Quindi una considerazione sul lavoro portato avanti dal Milan in questo senso:
"E' il club che fornisce più giocatori alle Nazionali giovanili, 31 contro i 28 dell'Atalanta. Sarà una strana coincidenza, ma da quando ci sono le seconde squadre il Milan ha avviato un percorso, anche sacrificando il valore della competitività. Ha fatto una scelta di visione, di lungimiranza, di senso di responsabilità. Questa è la dimostrazione, l'aver ridotto l'età dei calciatori in Primavera e per effetto domino anche l'età della seconda squadra. Si rischia sportivamente, ma la politica dei giovani ripaga nel tempo".
Perché parla di responsabilità di sistema?

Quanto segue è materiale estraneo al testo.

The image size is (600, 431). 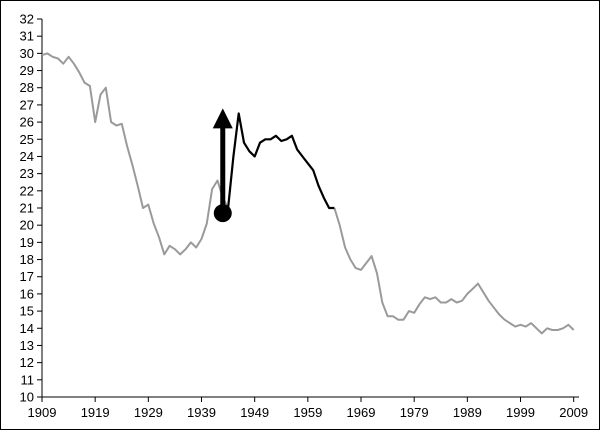 I want to click on y-tick-label: 29, so click(x=27, y=70).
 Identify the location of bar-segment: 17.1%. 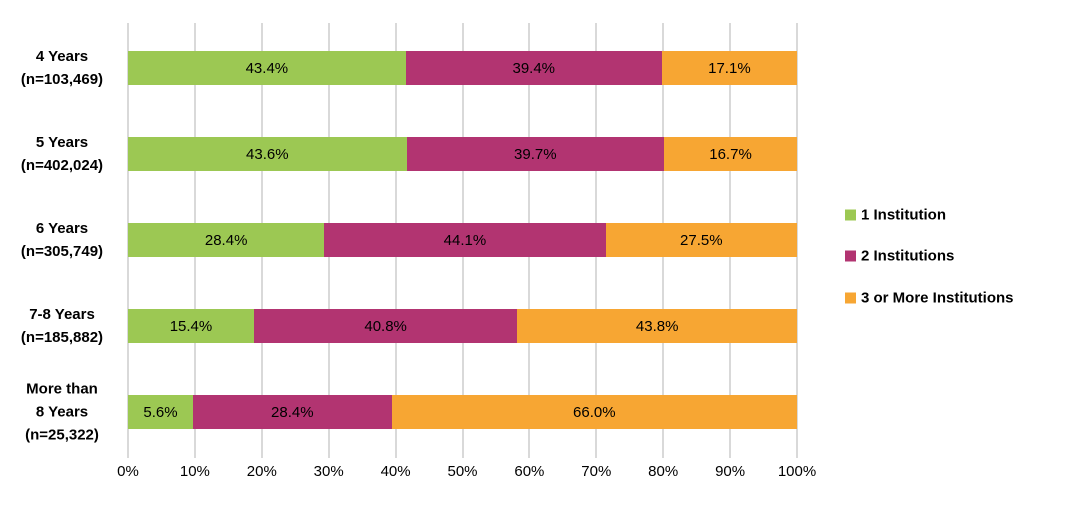
(730, 68).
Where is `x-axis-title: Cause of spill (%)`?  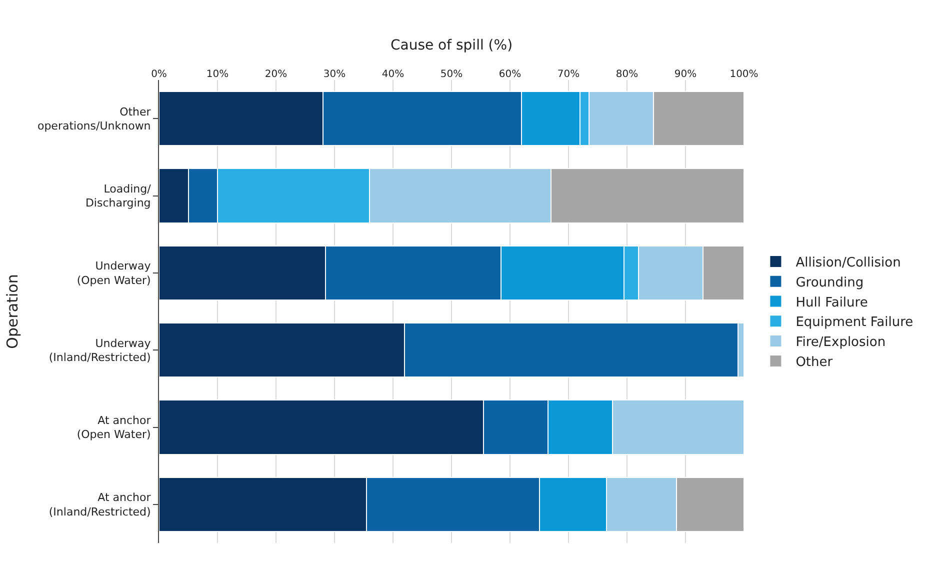 x-axis-title: Cause of spill (%) is located at coordinates (452, 46).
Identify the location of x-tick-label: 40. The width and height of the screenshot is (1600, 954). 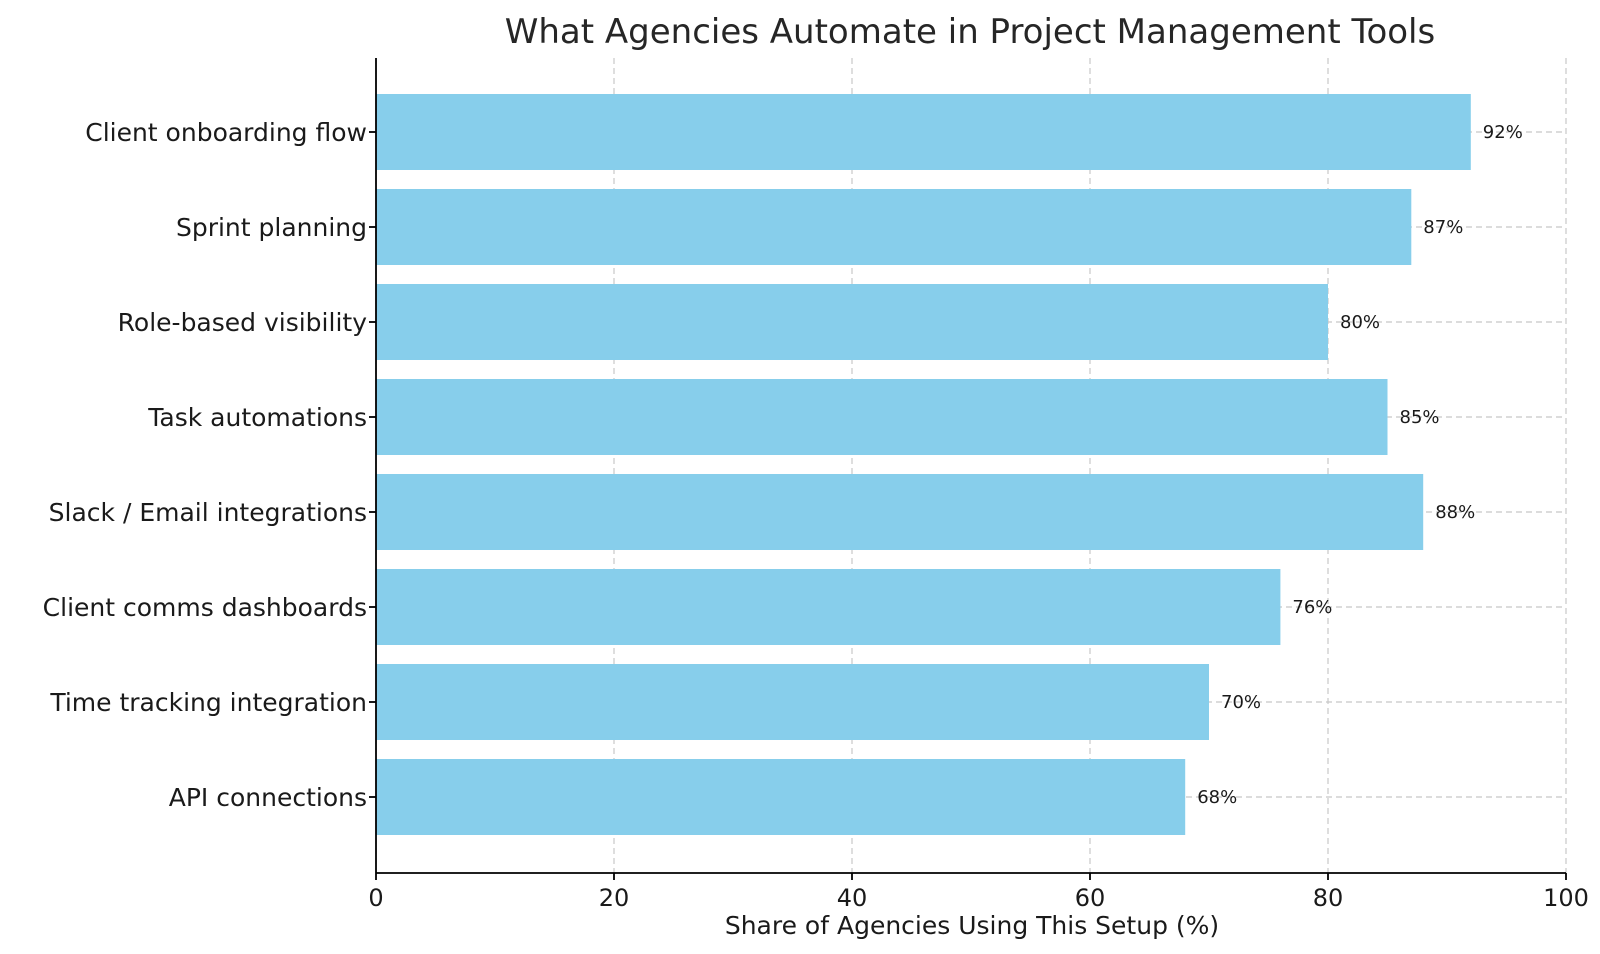
(852, 898).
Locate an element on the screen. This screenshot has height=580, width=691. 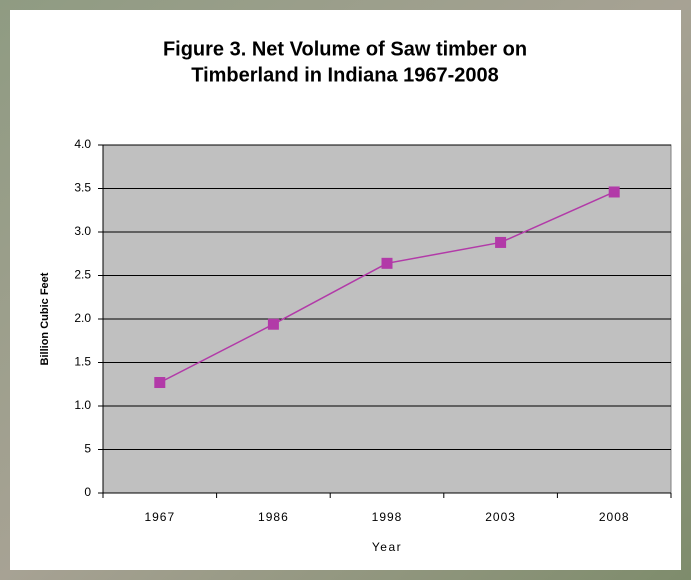
y-tick-label: 3.5 is located at coordinates (82, 188).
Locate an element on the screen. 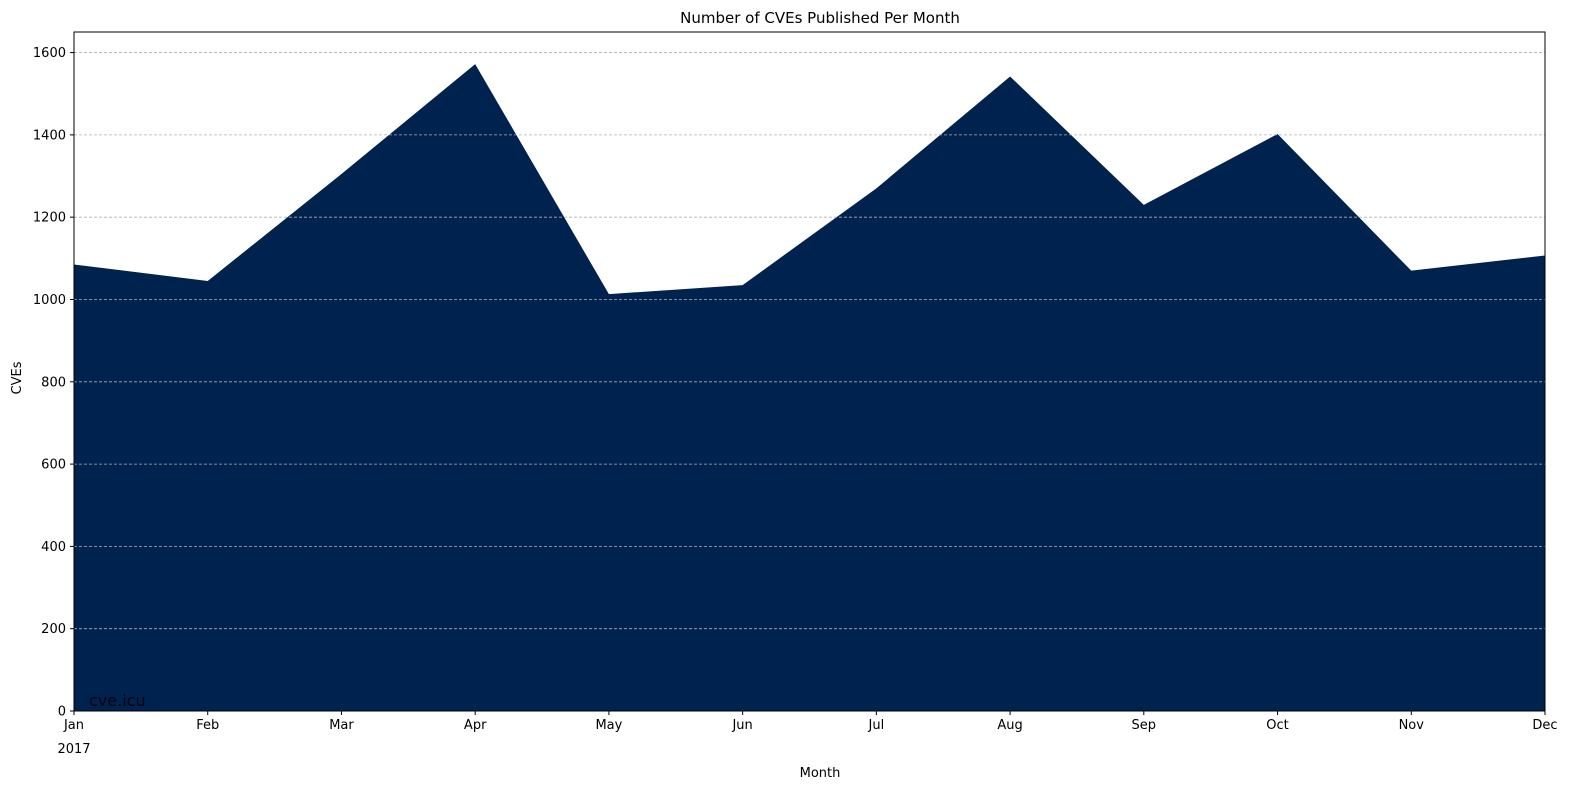  y-axis-label: CVEs is located at coordinates (18, 378).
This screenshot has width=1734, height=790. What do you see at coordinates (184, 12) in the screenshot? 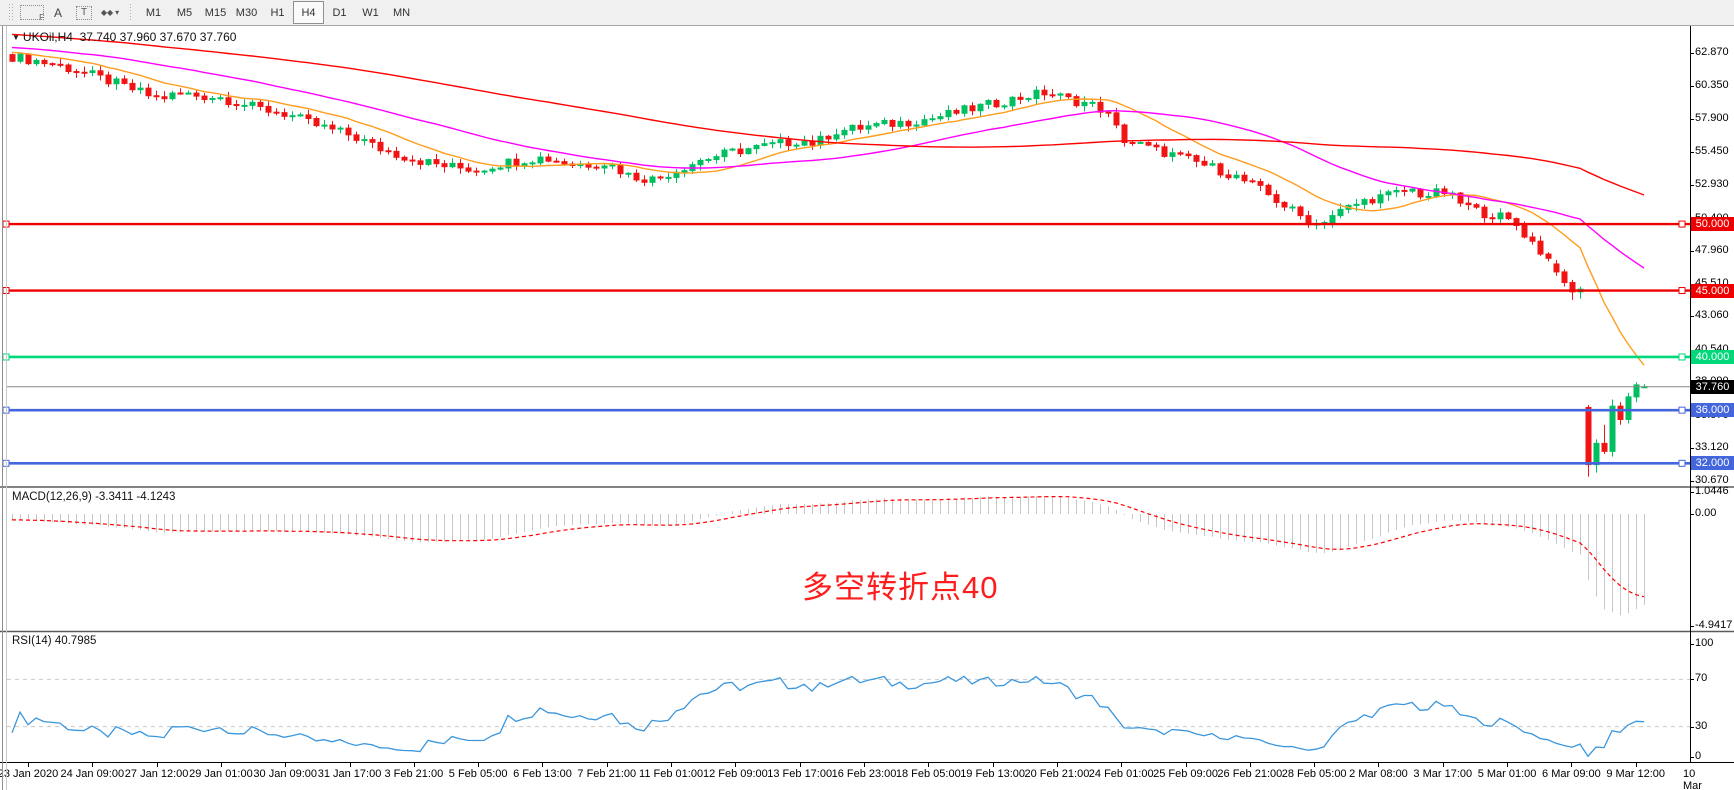
I see `timeframe-button-m5: M5` at bounding box center [184, 12].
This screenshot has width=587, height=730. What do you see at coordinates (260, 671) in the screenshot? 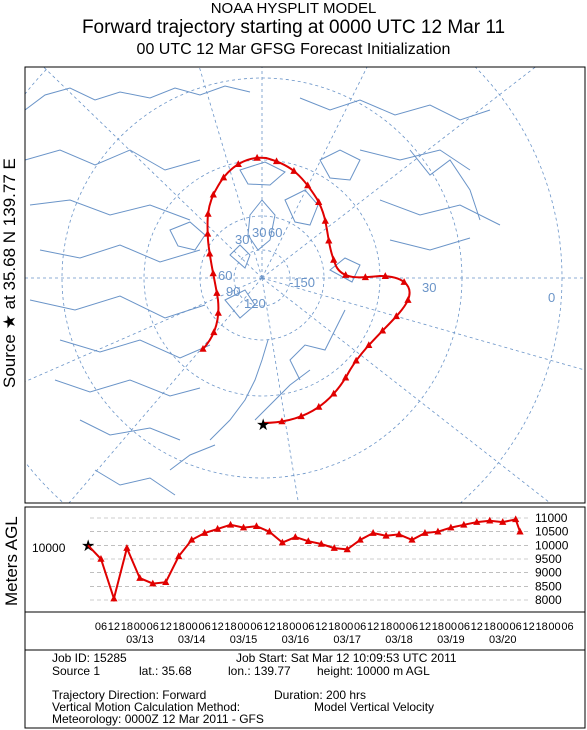
I see `source-lon: lon.: 139.77` at bounding box center [260, 671].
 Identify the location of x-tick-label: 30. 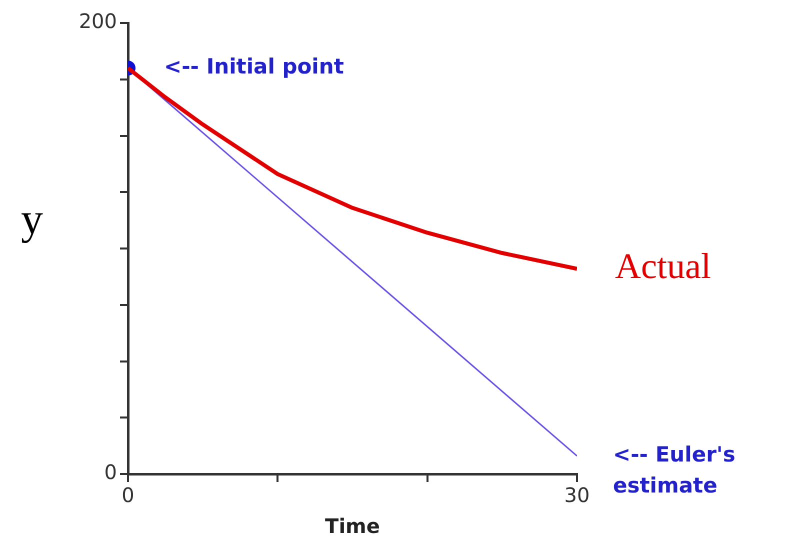
(577, 496).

"Io credo che il nostro mondo abbia tre macroaree che parlano poco fra loro: settore tecnico, settore giovanile e club Italia, tre macroaree che parlano poco, che non mettono in sintonia un settore giovanile che ha bisogno di una metodologia diversa dal punto di vista dell'educazione. Dobbiamo abbandonare la logica della pedagogia delle competenze: non possiamo pensare di imporre ai ragazzini un certo tipo di attività per fargli dare una determinata prestazione. Noi da questi ragazzi dobbiamo prendere il meglio delle loro qualità e farli giocare, divertire, senza una tattica esasperata. Mio nipote, parlo da nonno, non vuole più giocare a calcio. A 10 anni i bambini hanno voglia di giocare, noi dobbiamo cominciare a capire quanto sia importante il sentirsi liberi, dobbiamo riconsegnare ai bambini la voglia di giocare a pallone. I nostri educatori devono cominciare a saper cogliere il meglio, con le vecchie metodologie del gioco di piazza, senza tatticismi estremi che tolgono il piacere del giocare a calcio. Platone diceva che la conoscenza acquisita con l'obbligo non trova spazio nella mente, quindi anche lui invita all'abbandonare l'obbligo e all'educare col divertimento e col sorriso".